Metadata-Version: 2.4
Name: pyhercules
Version: 1.0.1
Summary: A flexible framework for hierarchical clustering of text, numeric, or image data using LLMs.
Home-page: https://github.com/bandeerun/pyhercules
Author: Bandee
Author-email: bandeerun@gmail.com
Classifier: Programming Language :: Python :: 3
Classifier: Programming Language :: Python :: 3.9
Classifier: Programming Language :: Python :: 3.10
Classifier: Programming Language :: Python :: 3.11
Classifier: License :: OSI Approved :: MIT License
Classifier: Operating System :: OS Independent
Classifier: Intended Audience :: Science/Research
Classifier: Intended Audience :: Developers
Classifier: Topic :: Scientific/Engineering :: Artificial Intelligence
Classifier: Topic :: Software Development :: Libraries :: Python Modules
Requires-Python: >=3.9
Description-Content-Type: text/markdown
License-File: LICENSE
Requires-Dist: numpy
Requires-Dist: pandas
Requires-Dist: scikit-learn
Requires-Dist: Pillow
Provides-Extra: models
Requires-Dist: accelerate; extra == "models"
Requires-Dist: google-generativeai; extra == "models"
Requires-Dist: huggingface_hub; extra == "models"
Requires-Dist: sentence-transformers; extra == "models"
Requires-Dist: torch; extra == "models"
Requires-Dist: transformers; extra == "models"
Requires-Dist: requests; extra == "models"
Requires-Dist: python-dotenv; extra == "models"
Provides-Extra: app
Requires-Dist: accelerate; extra == "app"
Requires-Dist: google-generativeai; extra == "app"
Requires-Dist: huggingface_hub; extra == "app"
Requires-Dist: sentence-transformers; extra == "app"
Requires-Dist: torch; extra == "app"
Requires-Dist: transformers; extra == "app"
Requires-Dist: requests; extra == "app"
Requires-Dist: python-dotenv; extra == "app"
Requires-Dist: dash; extra == "app"
Requires-Dist: dash-bootstrap-components; extra == "app"
Requires-Dist: plotly; extra == "app"
Dynamic: author
Dynamic: author-email
Dynamic: classifier
Dynamic: description
Dynamic: description-content-type
Dynamic: home-page
Dynamic: license-file
Dynamic: provides-extra
Dynamic: requires-dist
Dynamic: requires-python
Dynamic: summary

# pyHercules

[![PyPI version](https://badge.fury.io/py/pyhercules.svg)](https://badge.fury.io/py/pyhercules)
[![Python Version](https://img.shields.io/badge/python-3.9+-blue.svg)](https://www.python.org/downloads/)
[![License: MIT](https://img.shields.io/badge/License-MIT-yellow.svg)](https://opensource.org/licenses/MIT)

**pyHercules** is a flexible Python framework for hierarchical clustering of text, numeric, or image data. The core algorithm, **Hercules**, uses recursive k-means and leverages Large Language Models (LLMs) for efficient and meaningful summarization of clusters at each level of the hierarchy. The project includes the core library (`pyhercules`), a set of "batteries-included" model functions, and a powerful Dash web application for interactive exploration.

### Key Features

-   **Hierarchical Clustering:** Automatically builds a tree of clusters from your data.
-   **Multi-Modal:** Natively handles text, numeric (NumPy, Pandas), and image data (file paths, URLs, PIL Images). (One modality at a time.)
-   **LLM-Powered Summarization:** Uses Large Language Models (LLMs) to generate human-readable titles and descriptions for each cluster.
-   **Flexible Representation:** Choose between `direct` mode (using original data embeddings) or `description` mode (using LLM-generated summary embeddings) for clustering at higher levels.
-   **Interactive Web App:** An included Dash application (`pyhercules_app.py`) allows for easy data upload, parameter configuration, and visualization of clustering results.
-   **Extensible:** The core library is dependency-light.
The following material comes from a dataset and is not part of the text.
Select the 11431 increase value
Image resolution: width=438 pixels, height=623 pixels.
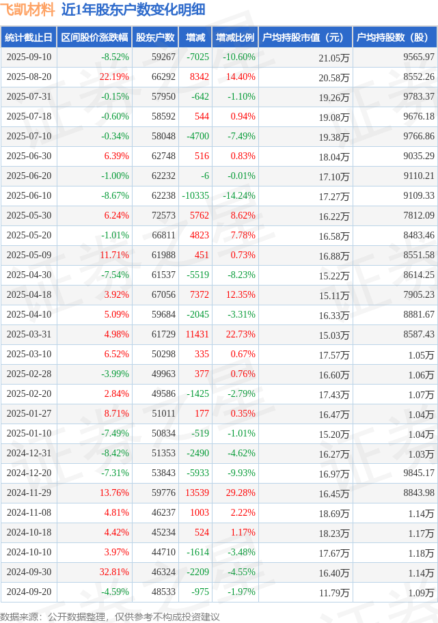(x=197, y=335)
Bring your own model functions or use the provided ones in `pyhercules_functions.py`.

### Project Structure

-   `pyhercules.py`: The core clustering library. Contains the `Hercules` and `Cluster` classes.
-   `pyhercules_functions.py`: A collection of ready-to-use functions for embedding, captioning, and LLM calls (using Hugging Face, Google Gemini, etc.).
-   `pyhercules_app.py`: A comprehensive Dash web application for interactive clustering and visualization.
-   `examples.ipynb`: A Jupyter Notebook demonstrating various use cases of the library.
-   `requirements-*.txt`: Dependency files for different use cases (for reference).
-   `setup.py`: The packaging configuration script.

### Installation

You can install `pyhercules` directly from PyPI. Several installation options are available depending on your needs.

**1. Core Library Only**

For using the `Hercules` class with your own model client functions. This is a minimal, lightweight installation.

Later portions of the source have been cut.